- Provided passage
++++++

On Sat, 20 May 2000, Andrzej Kozlowski wrote:
> The problem with your question is that the concept of an
"irrational number"
> does not really make sense in relation to a present day computer.
Neither
> Mathematica not any other computer program can distinguish between
rationals
> and irrationals and no sensible concept of an "irrational" number
can be
> implemented. Of course you could invent a new Mathematica
function,
> IrrationalQ, an tell Mathematica it should return True for some
well known
> irrationals, e.g. Pi, E, Sqrt[2], this would not get you very far.
It is
> well known that there can be no algorithm which would decide
whether any
> given (constructible) real number is rational or not. One can
easily
> generate arbitrary long sequences consisting entirely of
irrationals, e.g.,
> anything of the form p^(1/n) where p is a prime and n a positive
integer,
> or any real number of the form (1-x^n)^(1/n), where x is any
rational s.t.
> 0<x<1, and n a positive integer>2, but no computer can check
this.
>
> However, in spite of all the above, it is very easy to plot your
function.
> You simply take the union of the graph of 1/x and the real axis
(you must
> exclude 0 since your function has no value there). This is as good
an
> approximation as one can ever hope for!

++++++

- Records

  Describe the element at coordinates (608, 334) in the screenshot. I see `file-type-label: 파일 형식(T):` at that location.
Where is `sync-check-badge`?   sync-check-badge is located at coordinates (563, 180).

++++++

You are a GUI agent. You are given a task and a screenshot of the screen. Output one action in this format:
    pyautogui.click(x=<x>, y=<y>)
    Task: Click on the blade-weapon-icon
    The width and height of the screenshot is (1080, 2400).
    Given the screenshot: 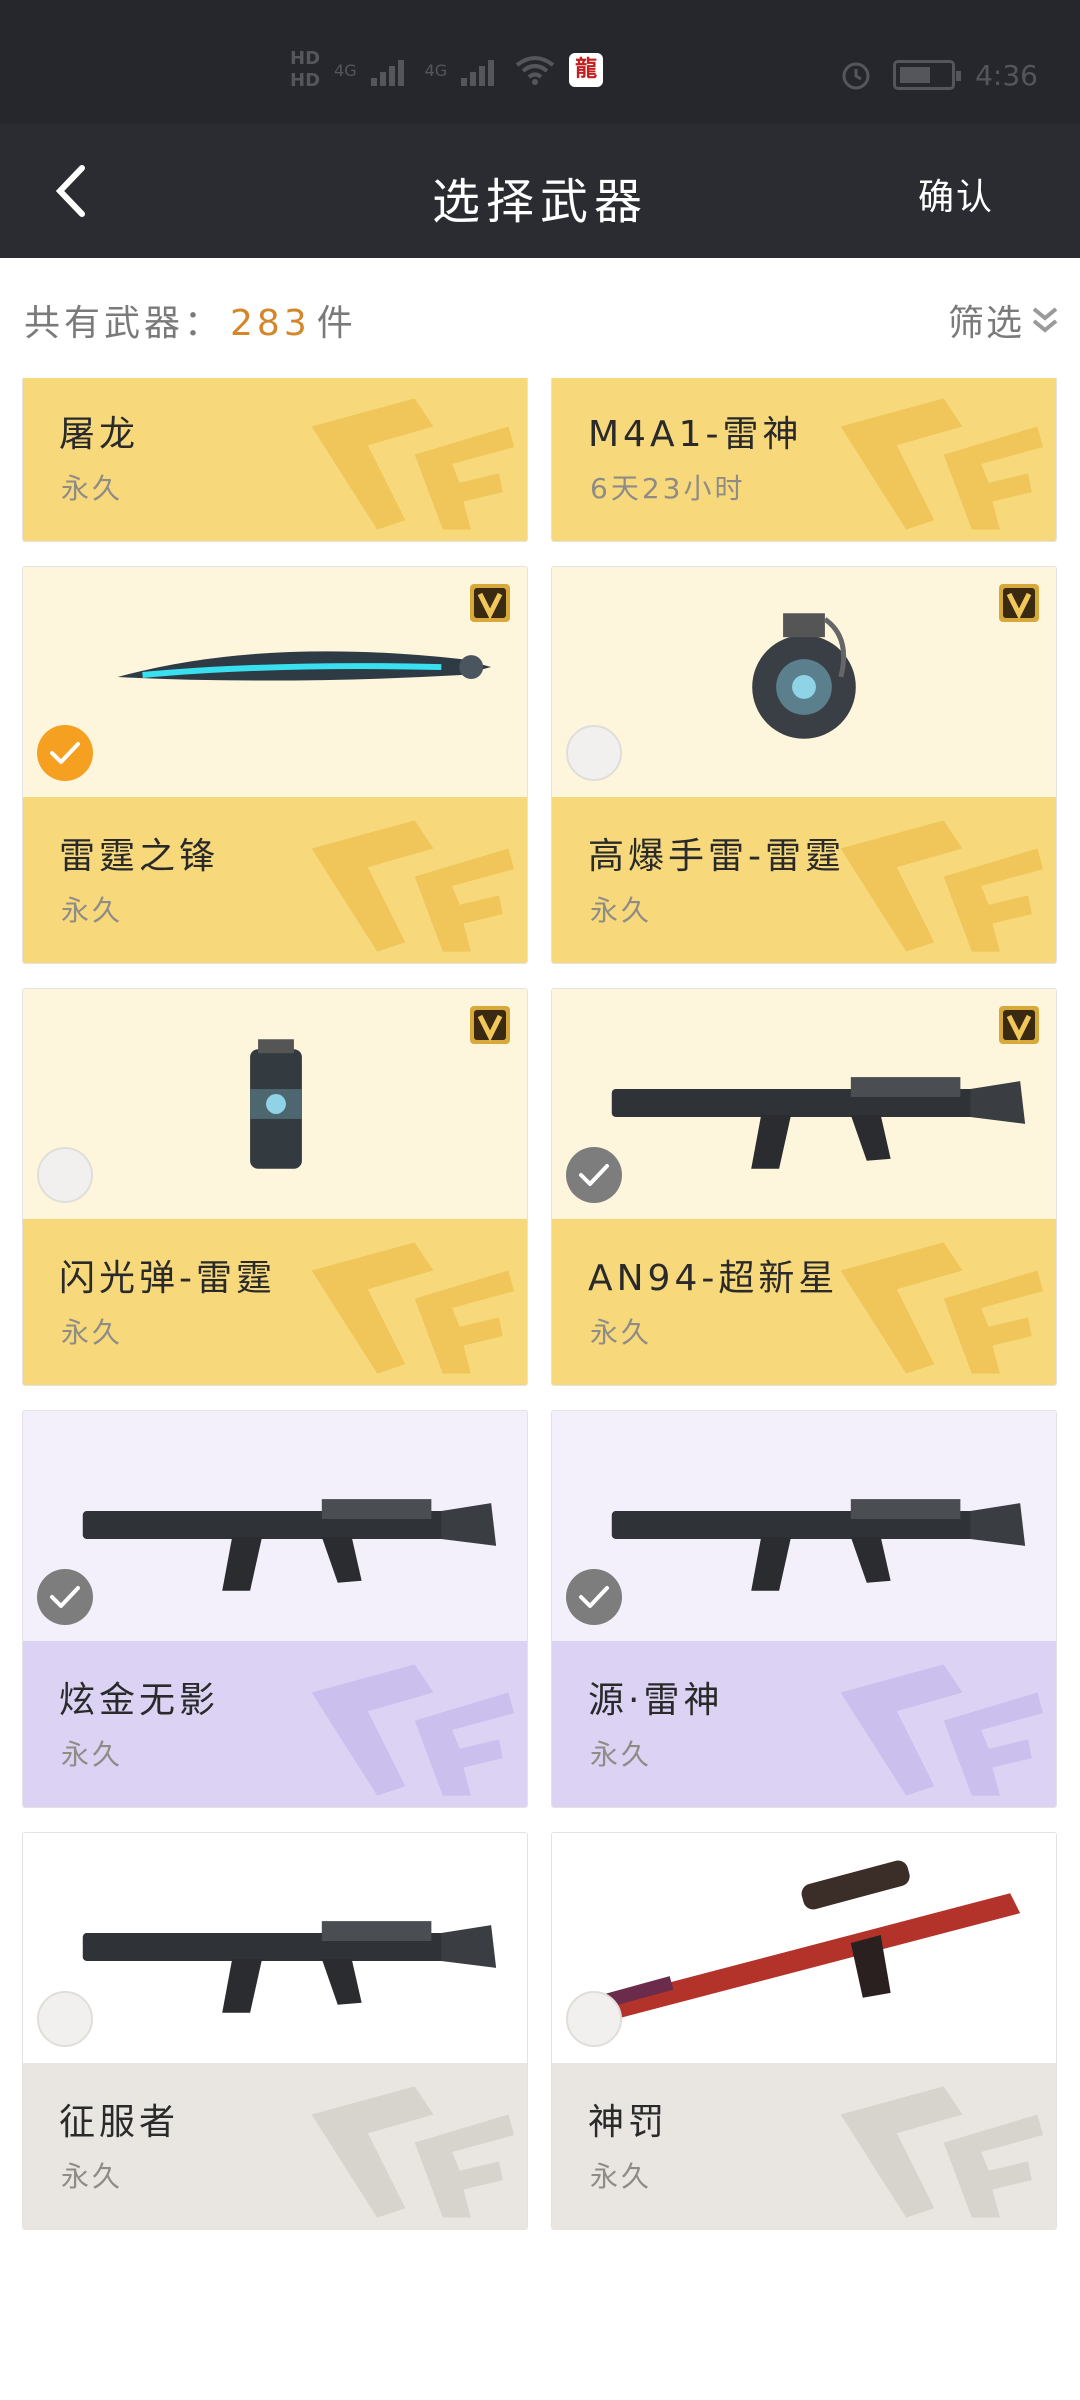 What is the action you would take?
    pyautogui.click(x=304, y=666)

++++++

- Required action A
Transcribe the forum post on irrational numbers between "On Sat, 20 May" and "you very far.", inclusive.
- Required action B
Answer these questions using the forum post on irrational numbers:
(i) What name does the post give to the new Mathematica function one could invent?
(ii) In the form p^(1/n), what kind of number is p?
(iii) Which value must be left out of the plot?
- Required action C
Rewrite the paragraph of the forum post on irrational numbers that begins "However, in spite of all the above" in shorter form, keeping its main facts.

- Task result A
On Sat, 20 May 2000, Andrzej Kozlowski wrote:
> The problem with your question is that the concept of an
"irrational number"
> does not really make sense in relation to a present day computer.
Neither
> Mathematica not any other computer program can distinguish between
rationals
> and irrationals and no sensible concept of an "irrational" number
can be
> implemented. Of course you could invent a new Mathematica
function,
> IrrationalQ, an tell Mathematica it should return True for some
well known
> irrationals, e.g. Pi, E, Sqrt[2], this would not get you very far.

- Task result B
(i) IrrationalQ
(ii) A prime
(iii) 0

- Task result C
The function is still easy to plot: take the union of the graph of 1/x and the real axis, excluding 0, where the function has no value. This is as good an approximation as one can hope for.